Il est de bon ton aujourd’hui d’être blasé. De revenir de Venise et de sa 54e Biennale d’art contemporain le regard en berne et de déclarer de manière péremptoire que cette édition est décevante. N’écoutant que leur courage, et bien décidées à en découvrir le meilleur, deux journalistes d’ArtsHebdo|Médias se sont jetées à corps perdu dans les ruelles et les vaporettos ! Début d’une série d’articles.
La chasse aux trésors commence au petit matin quand le train de nuit laisse échapper lentement une horde de voyageurs aux yeux cernés. La main se pose sur le battant de la porte, pousse et saisit fermement la poignée d’une valise. Une volée de marches à ne pas manquer, et le Grand Canal se laisse admirer. L’œil aux aguets photographie le moindre détail. Venise est pour quelques mois au centre du monde de l’art contemporain. La Sérénissime a ouvert palais, églises et jardins aux créateurs de toute la planète. Avec 89 représentations nationales et 37 événements parallèles, la 54e édition de sa Biennale d’art est celle des records. Pas un quartier n’a échappé à la tentation. La ville ne possède aucun angle mort. Partout des portes ouvertes et des kakémonos aux couleurs de la manifestation incitent le passant à la découverte, à l’extase, peut-être. On sent bien que les ILLUMInations (nom choisi pour la Biennale 2011)promises jouent de natures différentes. Signes de fête ou appels à la lumière intérieur, elles visent à offrir le bonheur simple d’une joie partagée ou l’expérience plus intime et secrète d’une élévation de l’âme. Une belle manière d’affirmer le caractère protéiforme de l’art et de ses raisons.
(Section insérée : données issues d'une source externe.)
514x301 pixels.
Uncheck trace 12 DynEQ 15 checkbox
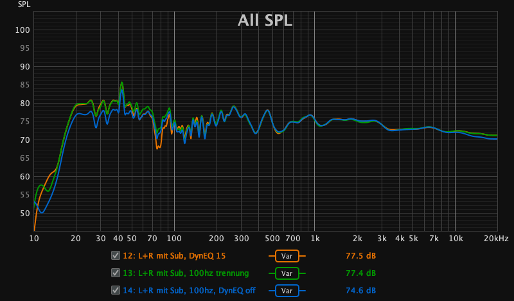point(116,255)
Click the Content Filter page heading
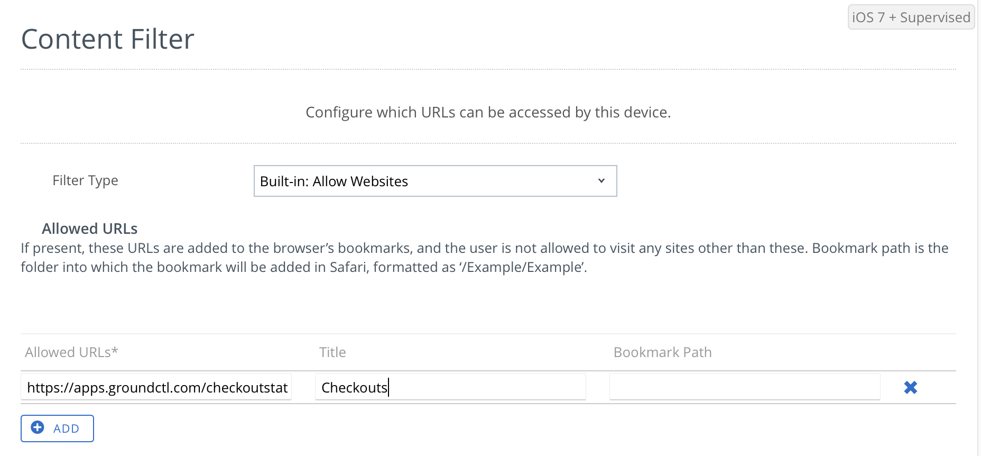The height and width of the screenshot is (456, 981). click(x=108, y=39)
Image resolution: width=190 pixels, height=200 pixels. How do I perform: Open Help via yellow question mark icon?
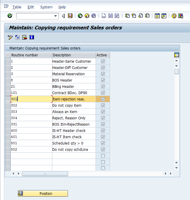pos(174,16)
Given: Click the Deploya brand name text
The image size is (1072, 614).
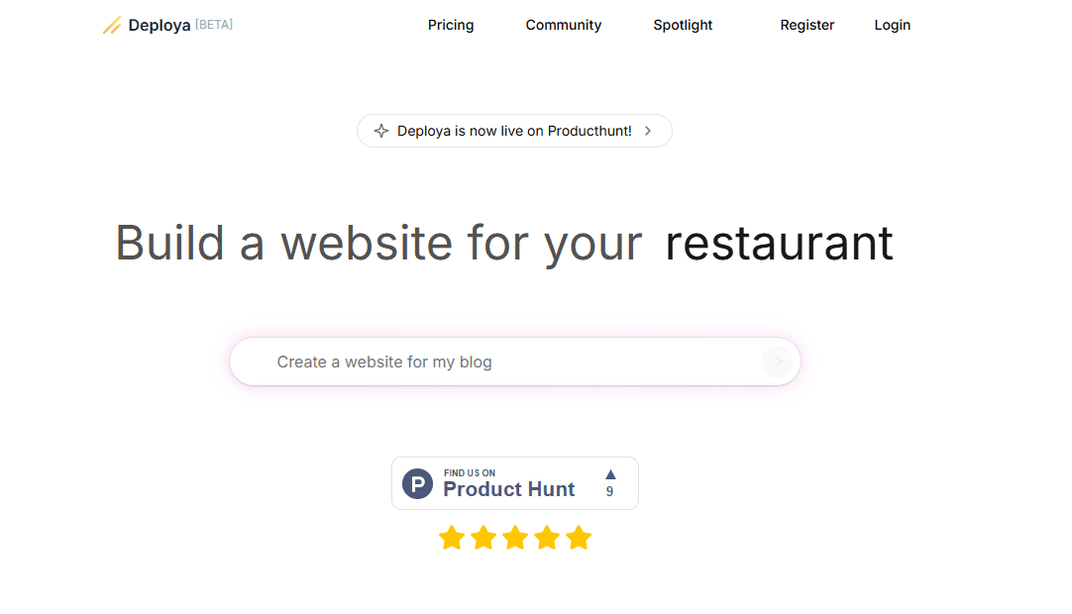Looking at the screenshot, I should [160, 25].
Les pavés glissants ne dissuadent personne, les vendeurs de « cirés » en plastique se frottent les mains et les touristes transformés en épouvantails jaunes préfèrent le ridicule à la bronchite ! La pluie tombe sans retenue. Il est 10 heures, les portes de l’ensemble des lieux d’art de la ville s’ouvrent. L’ambition : atteindre par voie de terre l’Arsenal, cœur avec les Giardini de la Biennale. Débute alors un cabotage inhabituel tant le nombre d’expositions est élevé et l’envie de se laisser porter à son comble. Piazza San Marco, le palazzo Correr accueille de grands formats signés Huang Kehua. Si l’automne dernier à Paris, le photographe chinois s’amusait des reflets de l’eau et des fleurs de lotus, là, il habille les murs du palais de somptueux clichés, en noir et blanc, pris en montagne. Reliefs neigeux et nuages moutonneux sont saisis en une composition quasi abstraite aux vertus apaisantes (jusqu’au 28 août).
L’averse redouble, les portes de l’église San Lio sont tout près. A l’intérieur, le silence pèse, les visiteurs médusés fixent les deux grands écrans installés de chaque côté de l’autel. Deux supplices se déroulent. Un homme se balance à un gibet, mort. Le bec frénétique d’un corbeau s’attaque à son visage. Lech Majewski n’en est pas à son coup d’essai. Déjà présent à la 52e Biennale de Venise avec Blood of a poet, l’artiste et cinéaste polonais, installé aux Etats-Unis depuis 1981, présente Bruegel suite, inspirée du Portement de croix du peintre flamand qui relate un épisode de persécution d’hérétiques au XVIe siècle en Flandre. Cette œuvre numérique, qui a nécessité trois ans de travail et l’utilisation de technologies avancées comme la 3D, est un savant mélange de dessin et de scènes interprétées par des acteurs. Le message se veut contemporain : aujourd’hui encore des tortures sont infligées au nom de la religion. Un discours d’autant mieux entendu qu’il est diffusé dans un lieu de culte. [[double-v200:1,2]]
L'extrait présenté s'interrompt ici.